▸ **PASSAGE TO READ**

══════

When we hit our kids, is it to discipline or a result of frustration?

I am in a lot of stress lately ( as our finances have gone haywire and very close to being maxed out, will talk about this on my next post ) and being patient to Kenzo is getting more and more of a challenge. I realized that I was more understanding of him when our life is a lot better and times are good but this last few days it is really at its worst, that made me a bit tough on my kid. I easily snap. My set-limits are low that make me give out punishment (but nothing as violent as briusing, breaking a bone, or cuts) a bit easy than before. I would resort to shouting, punishing him by hiding his toys, ipad etc.. I would even force him to take a bath by grabbing his hand and almost wrestle him until we are done , which unlike before I would let him take his time, convince him to take a bath, promised playtime in the bathroom etc. It was a nicer scenario and easier life then.

But now, since I am in a lot of stress, I actually wished all of this to end but really it is only the start, I have been a bit harsh and I justify this by calling it discipline. Half of me tells me that I am just teaching my kid manners and how to show respect but half tells me I am just stressed and taking out my problems on him.

Being a parent is a really strange and when I thought I had it figured out then there are more puzzles to finish.

══════

▸ **WHAT YOU NEED TO DO**
According to the parenting post, what punishments does the writer now resort to? The data has nothing to do with this.

▸ **Items listed in a dataset**
══════

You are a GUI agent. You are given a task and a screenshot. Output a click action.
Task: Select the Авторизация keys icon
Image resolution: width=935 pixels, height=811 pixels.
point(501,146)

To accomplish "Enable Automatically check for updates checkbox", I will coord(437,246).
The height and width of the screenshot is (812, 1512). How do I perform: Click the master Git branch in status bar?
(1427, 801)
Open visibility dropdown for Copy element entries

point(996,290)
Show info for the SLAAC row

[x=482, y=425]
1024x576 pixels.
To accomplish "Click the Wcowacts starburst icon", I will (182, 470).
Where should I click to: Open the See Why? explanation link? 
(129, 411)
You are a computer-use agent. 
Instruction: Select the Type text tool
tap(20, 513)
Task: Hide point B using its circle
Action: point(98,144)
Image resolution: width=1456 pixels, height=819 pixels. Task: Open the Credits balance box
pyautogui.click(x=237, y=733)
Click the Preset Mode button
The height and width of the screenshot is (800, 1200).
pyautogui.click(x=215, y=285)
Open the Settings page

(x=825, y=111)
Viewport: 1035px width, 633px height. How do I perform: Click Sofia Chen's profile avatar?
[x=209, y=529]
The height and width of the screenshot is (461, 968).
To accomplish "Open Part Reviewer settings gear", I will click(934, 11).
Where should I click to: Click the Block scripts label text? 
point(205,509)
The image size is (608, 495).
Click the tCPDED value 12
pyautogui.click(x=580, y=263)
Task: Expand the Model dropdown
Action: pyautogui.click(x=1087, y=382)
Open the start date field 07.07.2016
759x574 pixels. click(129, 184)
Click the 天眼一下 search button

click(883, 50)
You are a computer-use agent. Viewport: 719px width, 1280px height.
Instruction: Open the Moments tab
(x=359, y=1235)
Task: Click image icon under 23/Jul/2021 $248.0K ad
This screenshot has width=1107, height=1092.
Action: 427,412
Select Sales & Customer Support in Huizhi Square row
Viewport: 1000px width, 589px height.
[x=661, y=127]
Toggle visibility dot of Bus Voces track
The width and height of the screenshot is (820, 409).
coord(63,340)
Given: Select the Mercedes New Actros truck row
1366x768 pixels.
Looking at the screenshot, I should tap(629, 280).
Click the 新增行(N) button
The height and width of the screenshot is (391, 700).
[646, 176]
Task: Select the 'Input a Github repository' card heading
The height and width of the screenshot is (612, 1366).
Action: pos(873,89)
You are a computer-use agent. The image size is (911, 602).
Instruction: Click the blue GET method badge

══════

▸ **YOUR SOLUTION**
Shouting at him and punishing him by hiding his toys, iPad and other things.